Variant calling pipeline for Pacbio Hifi reads

Prerequisites

Ensure that the following tools are installed:

bcftools
Docker
pbmm2
pbsv
samtools
seqkit
whatshap

Important

Please note that Docker is required to run certain tools like deepvariant and ensembl-vep which are executed within Docker containers.

Running the Pipeline

The pipeline requires the following inputs:

reads_fastq_gz
file_label-
genome_ref
vep_cache

Warning

If you intend to run the entire pipeline, including the annotation step, please specify the VEP cache directory. If the annotation step is not required, you can run the appropriate target as shown in the help message.

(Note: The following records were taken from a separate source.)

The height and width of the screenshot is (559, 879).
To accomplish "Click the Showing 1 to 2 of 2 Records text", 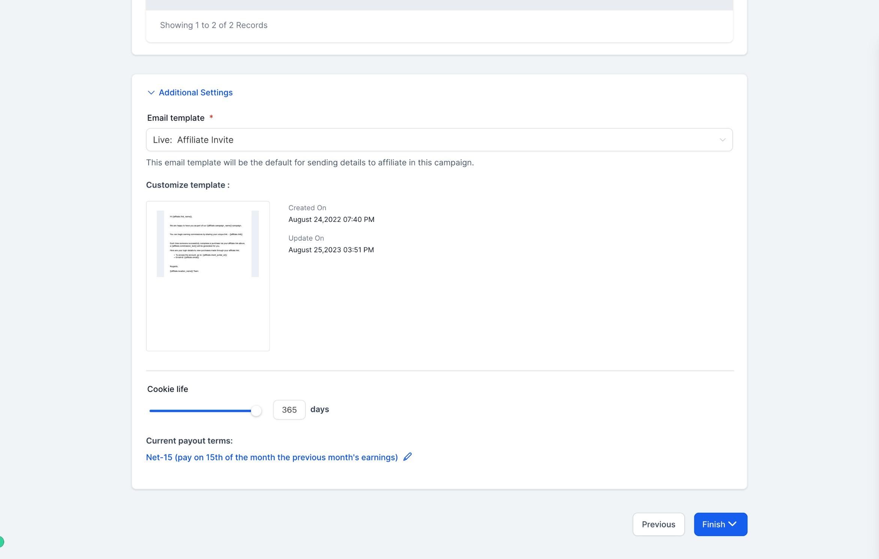I will click(213, 25).
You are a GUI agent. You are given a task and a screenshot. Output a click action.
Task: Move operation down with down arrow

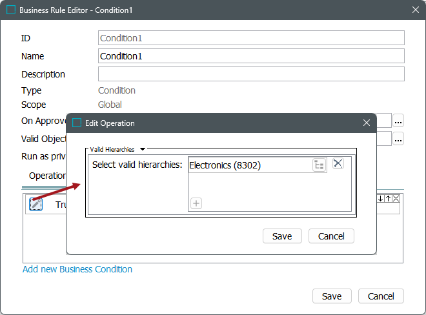pos(381,199)
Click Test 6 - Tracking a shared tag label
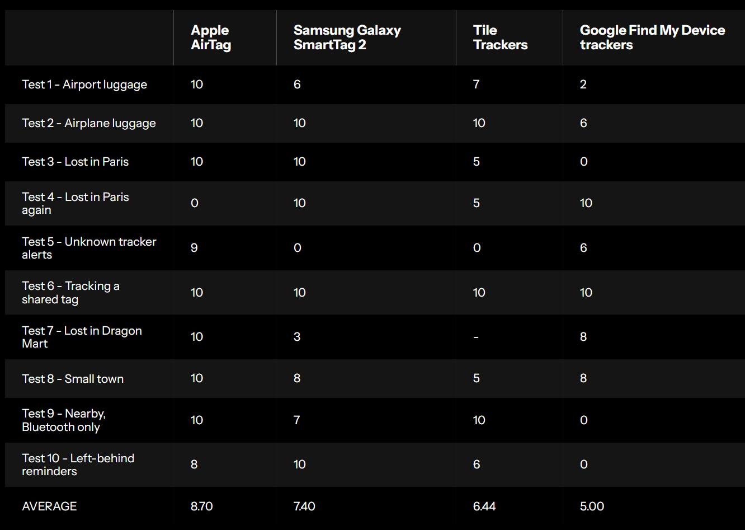This screenshot has width=745, height=530. pos(70,293)
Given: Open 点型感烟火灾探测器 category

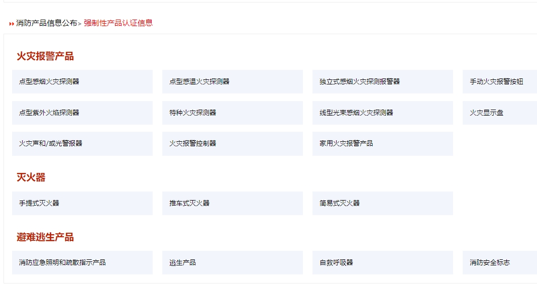Looking at the screenshot, I should pos(82,81).
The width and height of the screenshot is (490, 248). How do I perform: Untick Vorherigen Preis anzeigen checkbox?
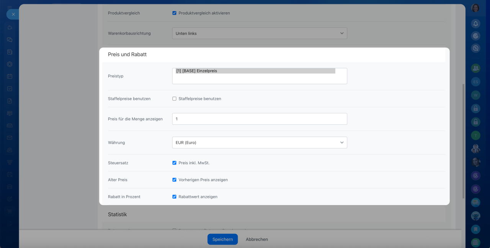click(174, 180)
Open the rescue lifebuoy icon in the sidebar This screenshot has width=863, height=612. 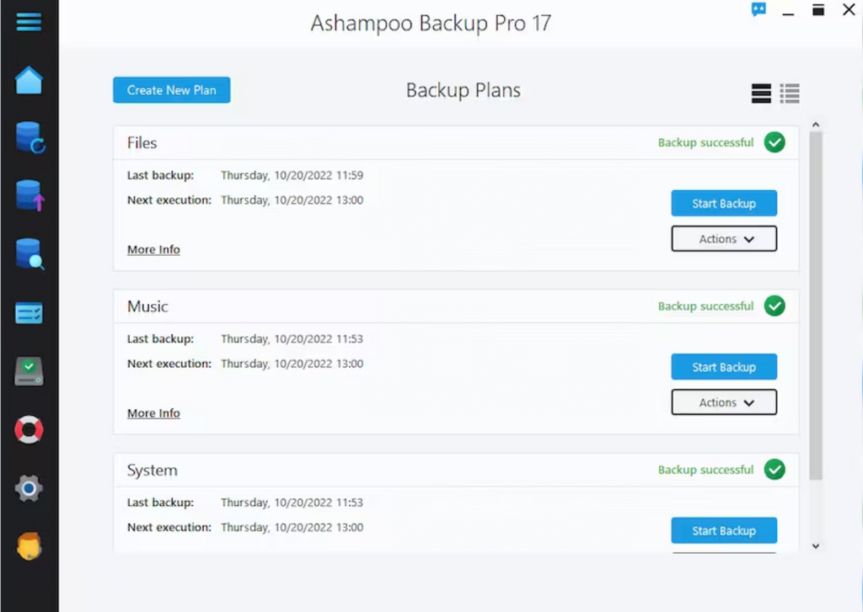pyautogui.click(x=29, y=430)
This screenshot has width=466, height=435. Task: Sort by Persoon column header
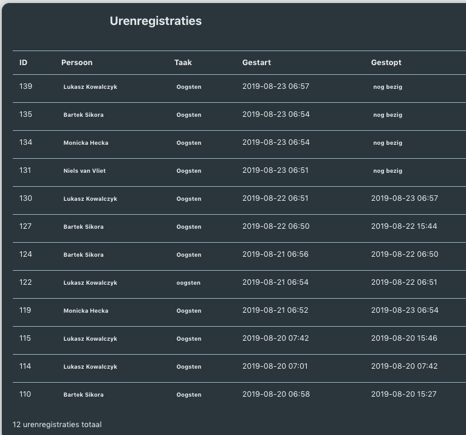[x=77, y=63]
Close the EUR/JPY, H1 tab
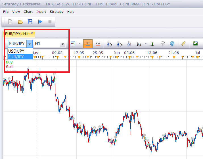This screenshot has width=203, height=159. click(32, 33)
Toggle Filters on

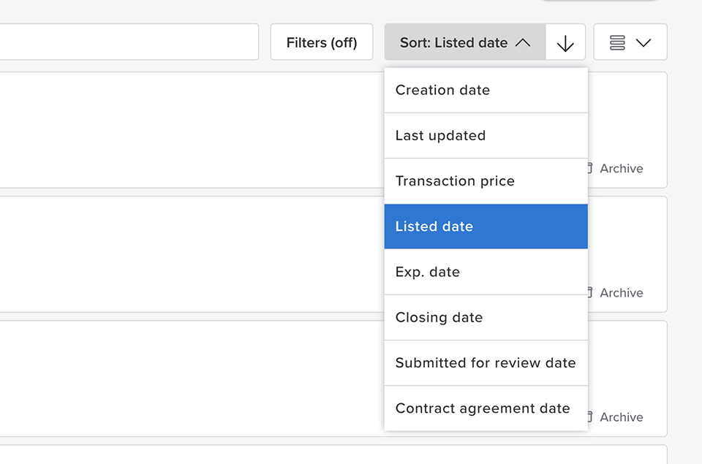(x=321, y=42)
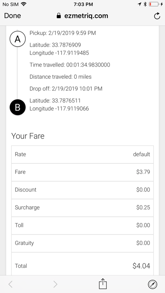Select the Surcharge row showing $0.25
165x293 pixels.
point(83,208)
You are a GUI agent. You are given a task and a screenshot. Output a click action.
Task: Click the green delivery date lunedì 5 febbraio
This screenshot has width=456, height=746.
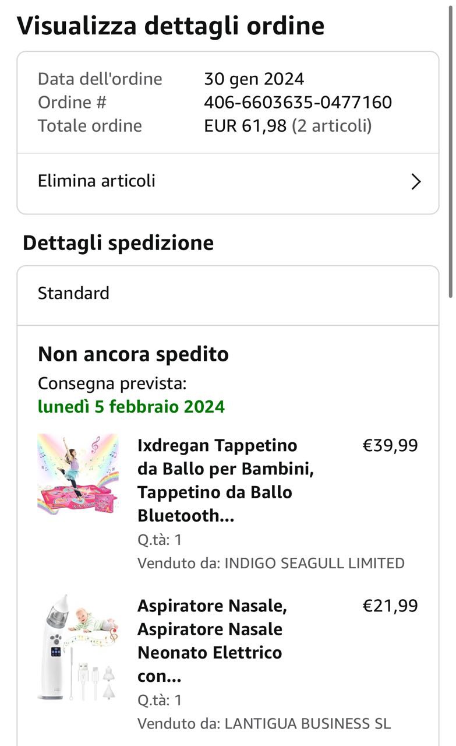[x=131, y=406]
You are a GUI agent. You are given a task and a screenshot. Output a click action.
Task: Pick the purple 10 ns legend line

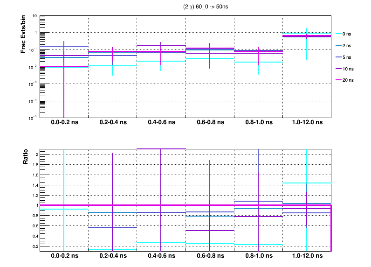pyautogui.click(x=339, y=69)
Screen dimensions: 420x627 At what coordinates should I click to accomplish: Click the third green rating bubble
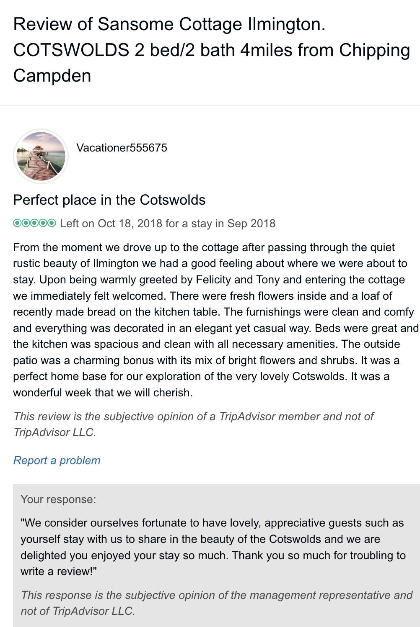click(34, 223)
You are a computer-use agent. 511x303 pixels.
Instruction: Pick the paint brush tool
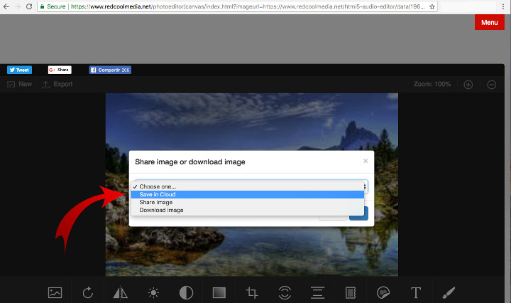449,292
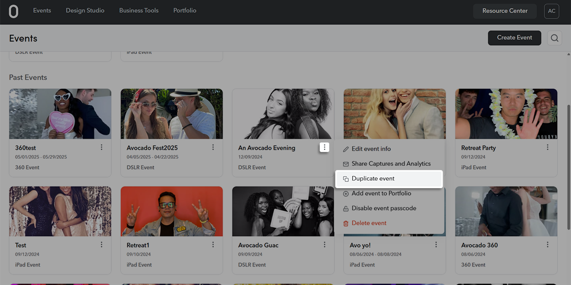Open the three-dot menu on 360test event

(x=101, y=148)
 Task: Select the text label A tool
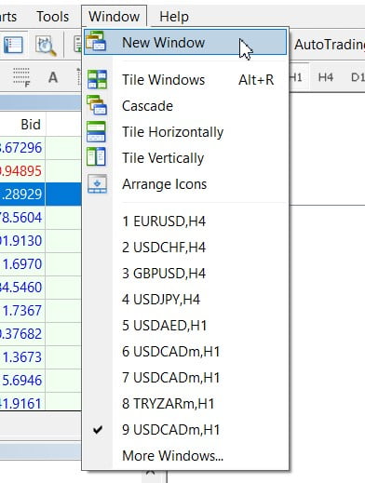(53, 77)
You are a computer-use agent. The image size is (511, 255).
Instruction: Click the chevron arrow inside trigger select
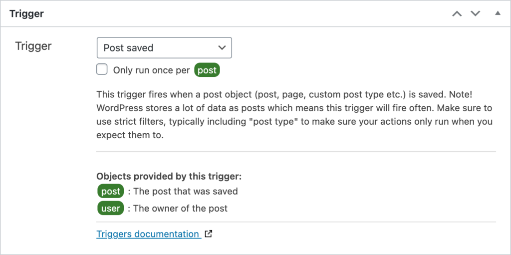coord(222,47)
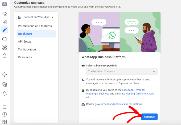181x125 pixels.
Task: Open the contact badge icon in sidebar
Action: click(x=5, y=84)
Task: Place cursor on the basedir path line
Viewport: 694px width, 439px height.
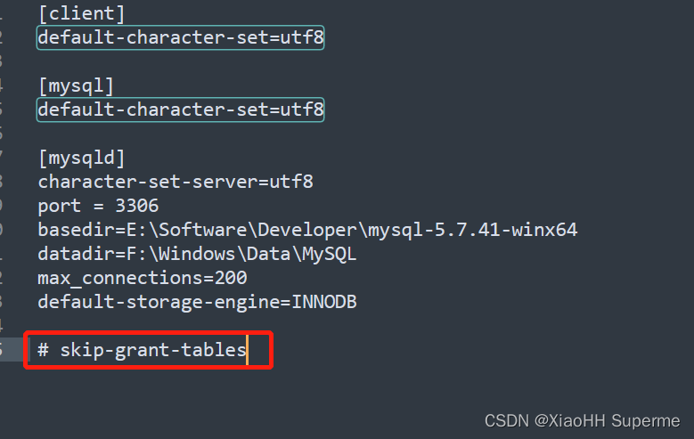Action: coord(307,230)
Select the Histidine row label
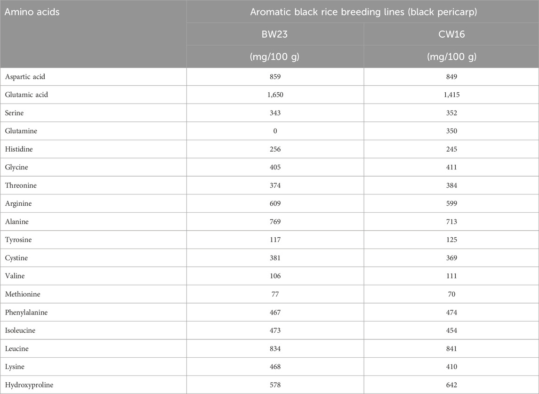 [x=21, y=149]
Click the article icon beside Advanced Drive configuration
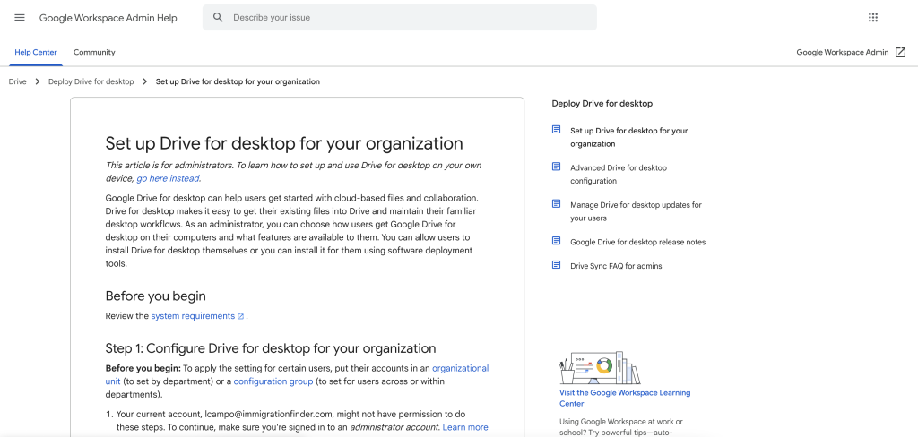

To run the pipeline, use the following command:

make reads_fastq_gz=./test_data/HG002-downsample-0.1.fastq.gz file_label=HG002 genome_ref=./test_data/Homo_sapiens.GRCh38.dna.chromosome.22.fa vep_cache=./vep_cache threads=4

Complete usage

Type the following command to see the full help message.

make

Output:

Usage: make [TARGET] reads_fastq_gz=<path> file_label=<label> genome_ref=<path> vep_cache=<path> threads=<integer>

Targets: (default: all)
  alignReads callSmallVars callStructuralVars phaseVars annotateVars

Options:
  reads_fastq_gz=<path>    Path to the reads_fastq_gz file (required)
  file_label=<label>       Label for the file (required)
  genome_ref=<path>        Path to the genome_ref file (required)
  vep_cache=<path>         Path to the vep_cache file (required)
  output=<path>            Path to the output directory (optional). Default: /home/anand/Documents/aspire-files/data-documents/make-pipeline
  threads=<integer>        Number of threads (optional). Default: 12
  -n                       dry-run [simulation of the build process without actually executing the commands] (optional)

Example:

  >To run all the steps:
  make reads_fastq_gz=./test_data/HG002-downsample-0.1.fastq.gz file_label=HG002 genome_ref=./test_data/Homo_sapiens.GRCh38.dna.chromosome.22.fa vep_cache=./vep_cache threads=4

  >Dry run:
  make reads_fastq_gz=./test_data/HG002-downsample-0.1.fastq.gz file_label=HG002 genome_ref=./test_data/Homo_sapiens.GRCh38.dna.chromosome.22.fa vep_cache=./vep_cache threads=4 -n

  >To run a single target:
  make alignReads reads_fastq_gz=./test_data/HG002-downsample-0.1.fastq.gz file_label=HG002 genome_ref=./test_data/Homo_sapiens.GRCh38.dna.chromosome.22.fa vep_cache=./vep_cache threads=4

Example

Downloading the test data

Before running the Makefile, you need to download the necessary data. This can be done using the download.sh script provided in the test_data directory. This script will download a fastq file and a reference genome if they do not already exist in the current directory. It will also downsample the fastq file.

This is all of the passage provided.